#### EXERCISE MATERIAL ####
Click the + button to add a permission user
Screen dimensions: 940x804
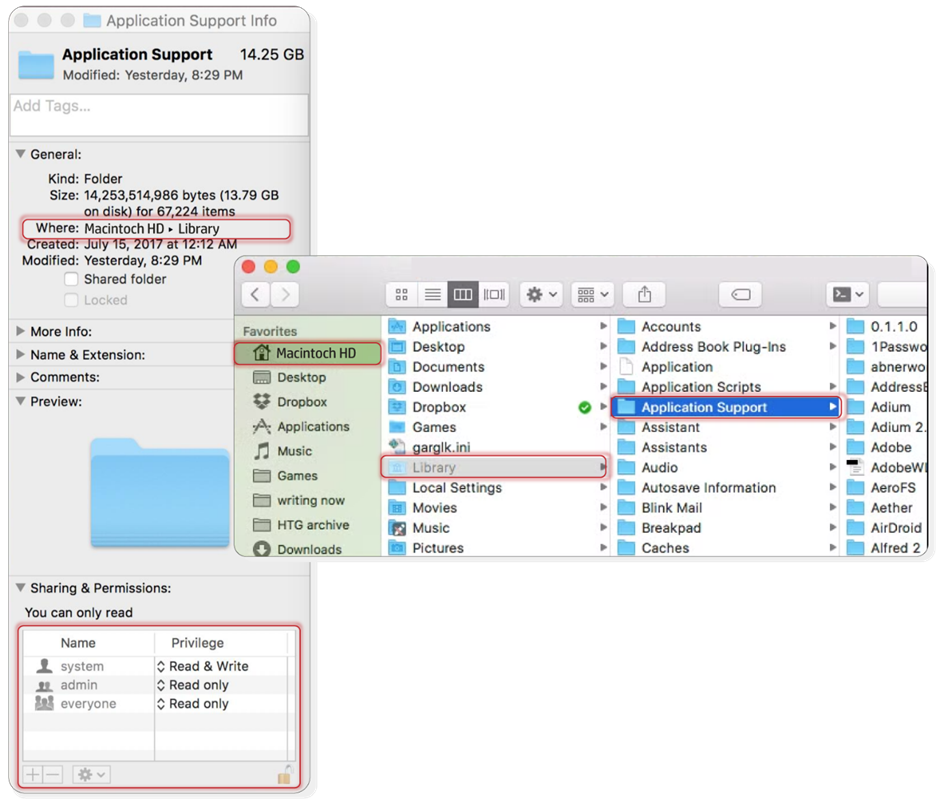coord(31,774)
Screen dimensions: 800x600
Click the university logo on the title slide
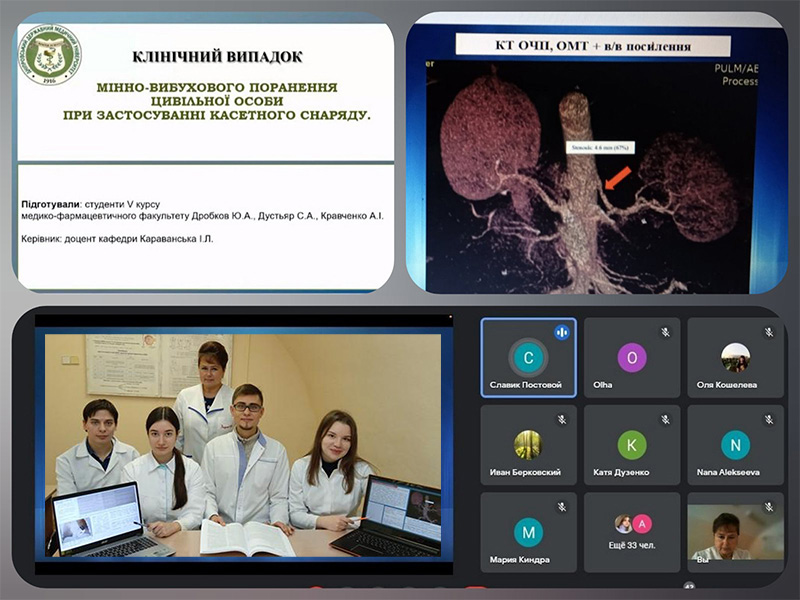pyautogui.click(x=51, y=54)
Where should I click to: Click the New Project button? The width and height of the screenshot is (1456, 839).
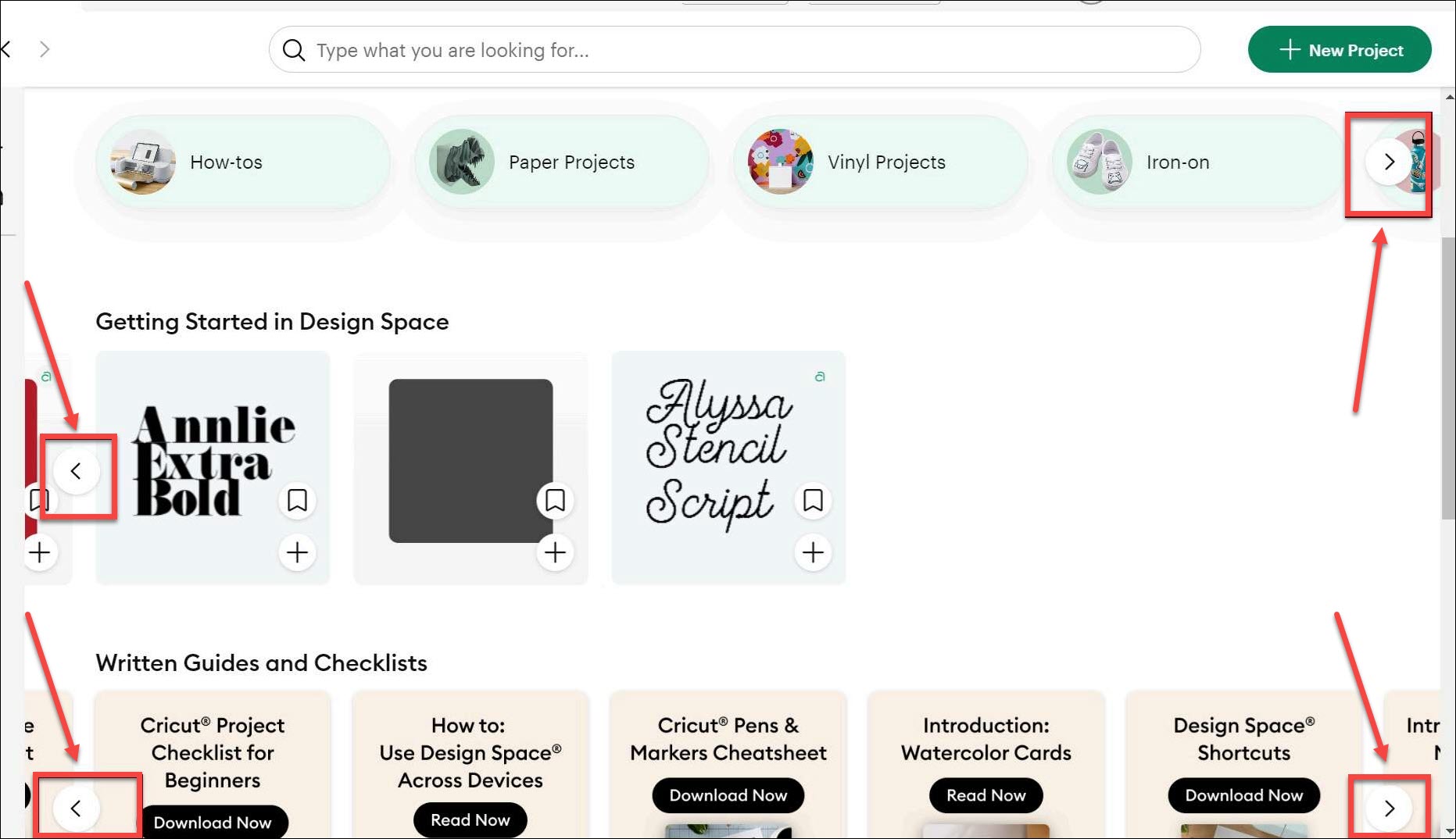coord(1340,50)
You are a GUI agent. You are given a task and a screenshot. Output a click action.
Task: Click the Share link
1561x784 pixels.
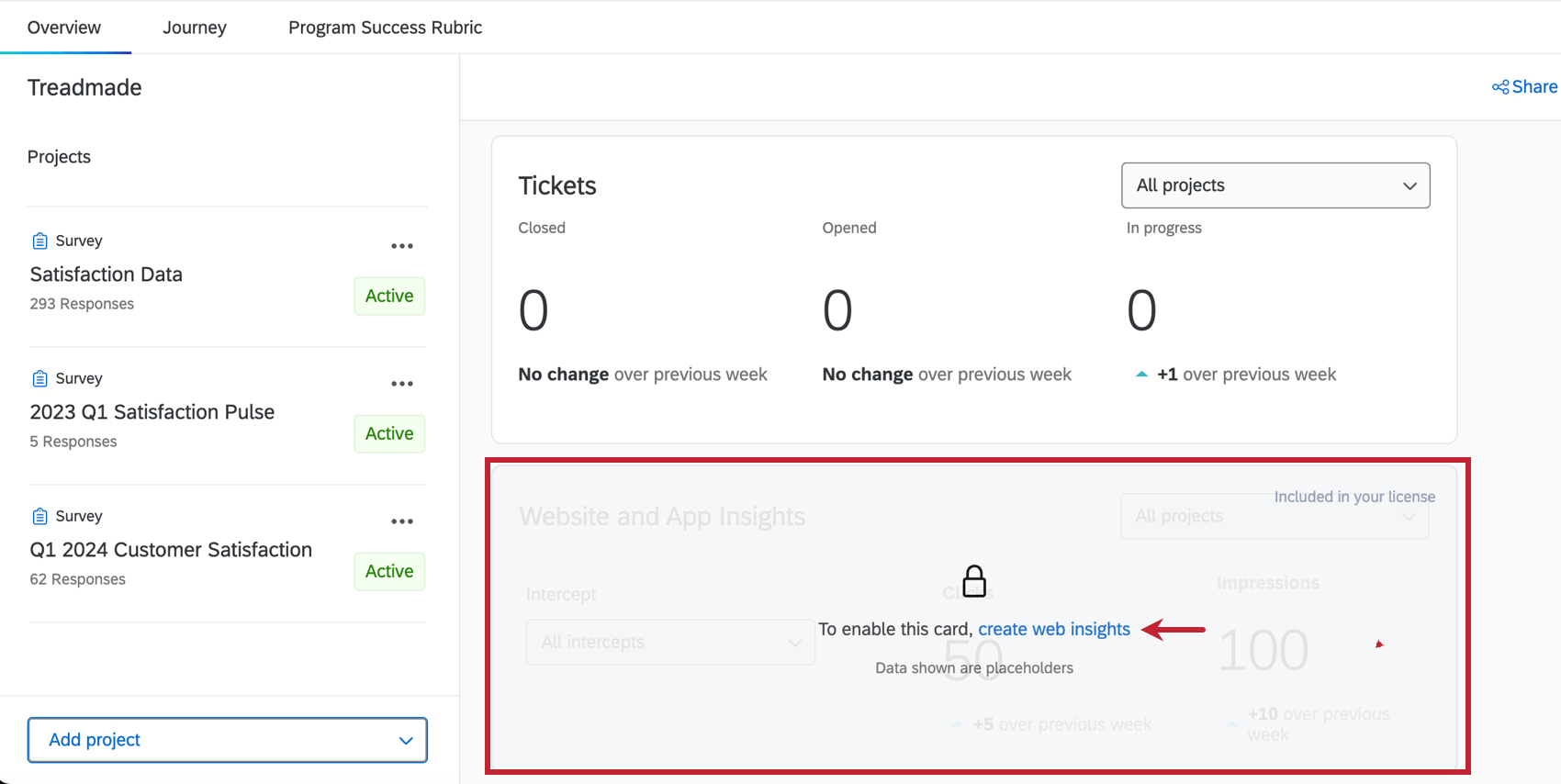[1534, 87]
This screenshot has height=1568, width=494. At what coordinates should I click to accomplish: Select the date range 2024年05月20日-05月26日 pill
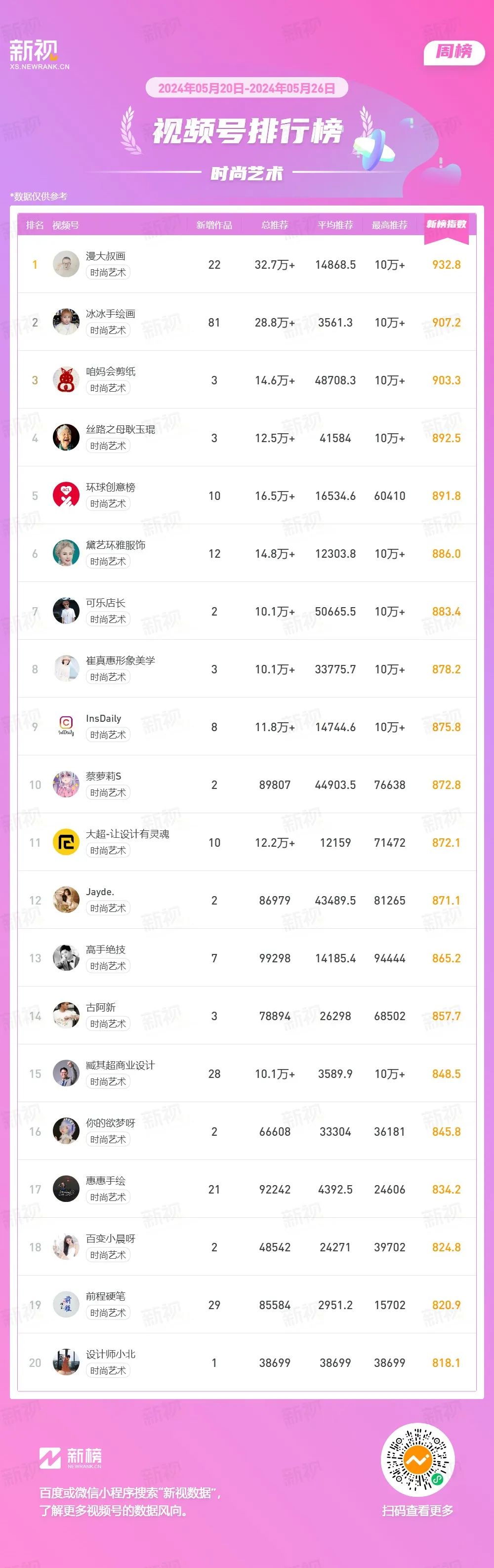click(247, 88)
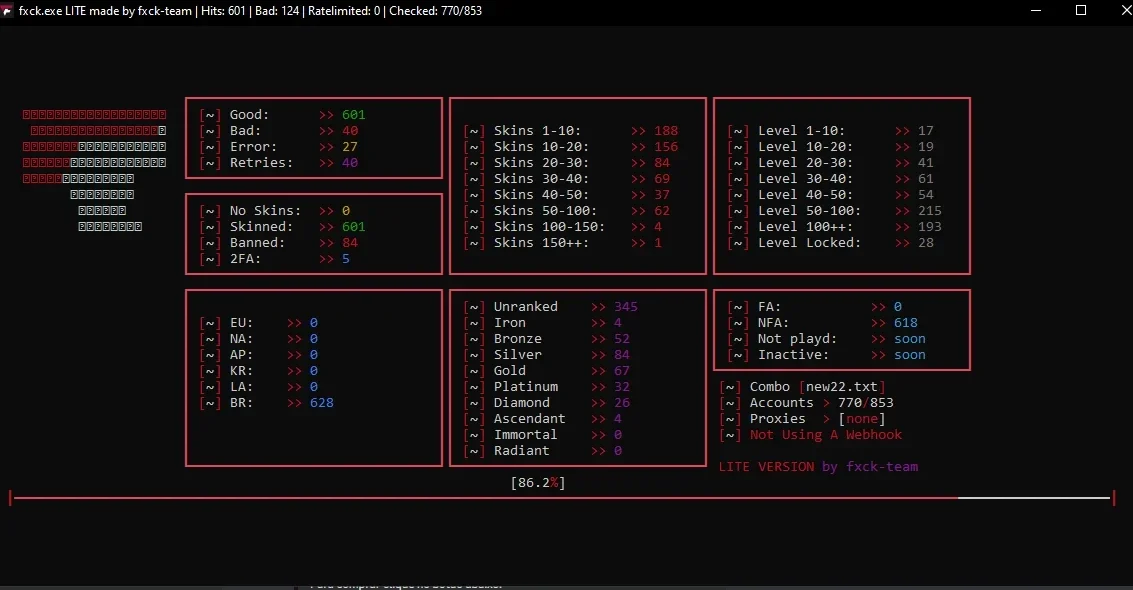Click the 'Not Using A Webhook' text
The width and height of the screenshot is (1133, 590).
click(x=826, y=435)
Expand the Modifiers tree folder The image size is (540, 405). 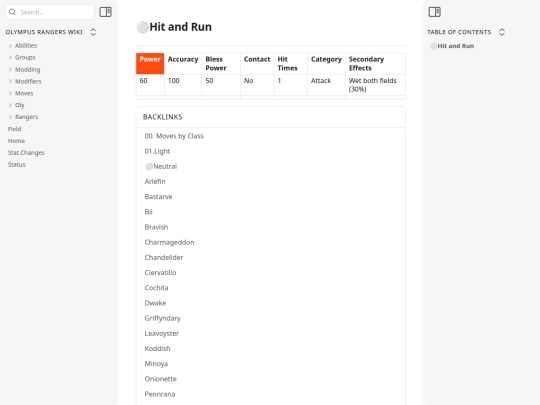tap(10, 81)
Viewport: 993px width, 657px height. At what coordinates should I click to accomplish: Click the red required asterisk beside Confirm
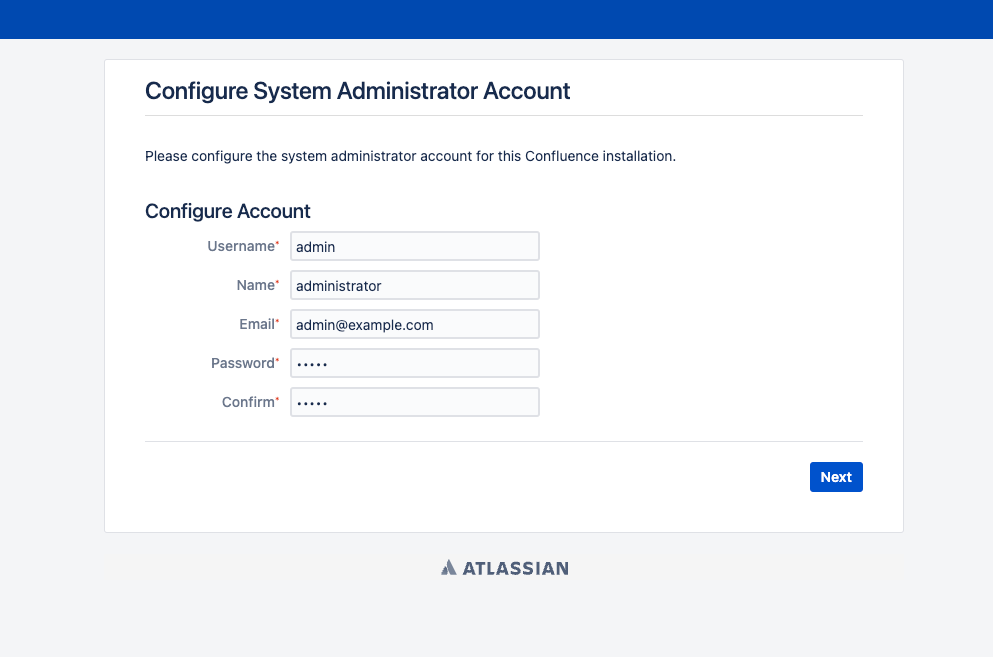coord(277,399)
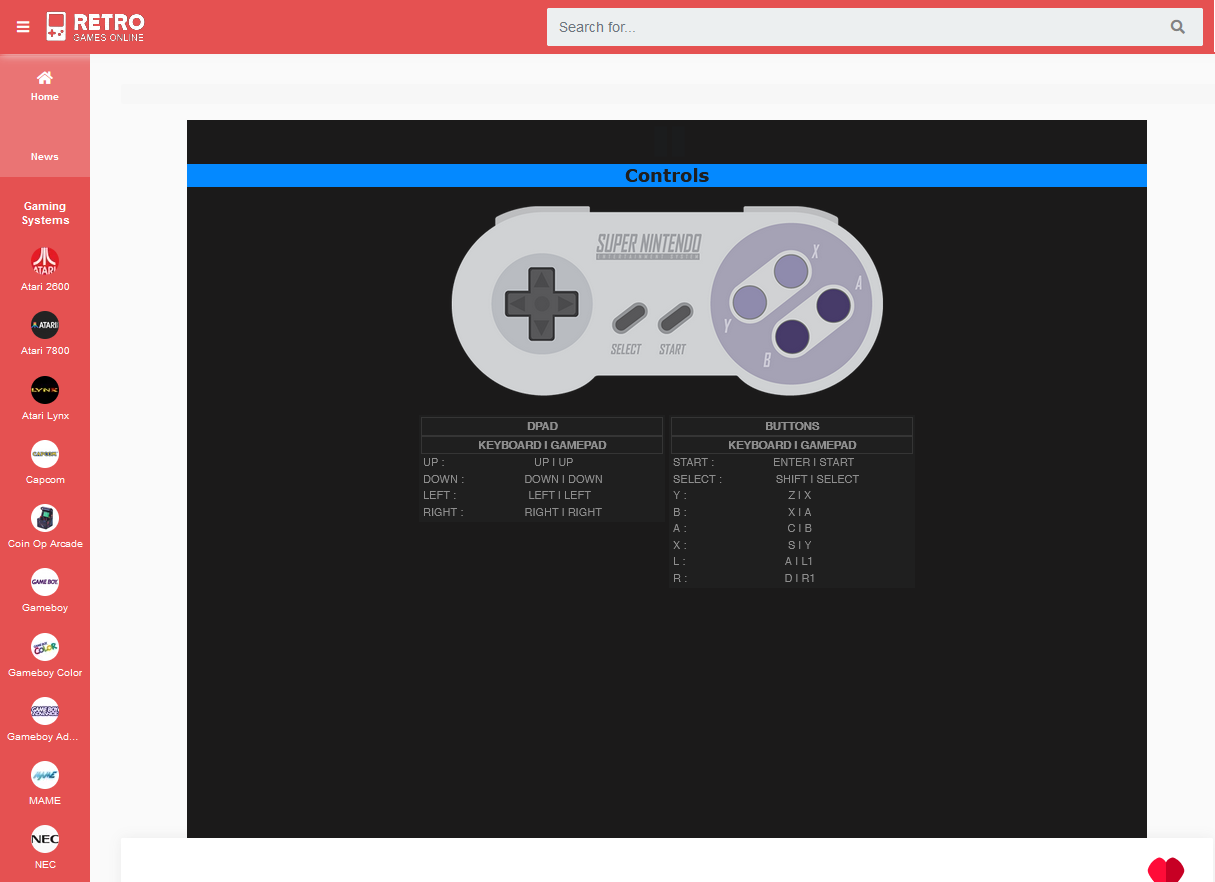Select the Gameboy Color system icon
1215x882 pixels.
[x=44, y=646]
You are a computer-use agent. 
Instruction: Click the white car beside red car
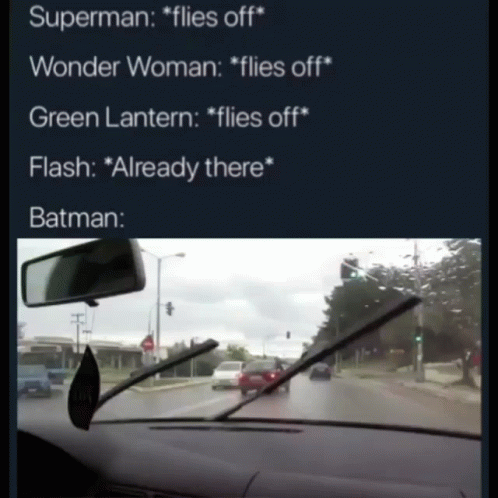227,374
####
- _AIM OF THE TASK_
Where does the word "agent" occur in the data? Copy every line that has it.

- _ANSWER BELOW_
You are a GUI agent. You are given a task and a screenshot. Output a click action.
You are a computer-use agent. 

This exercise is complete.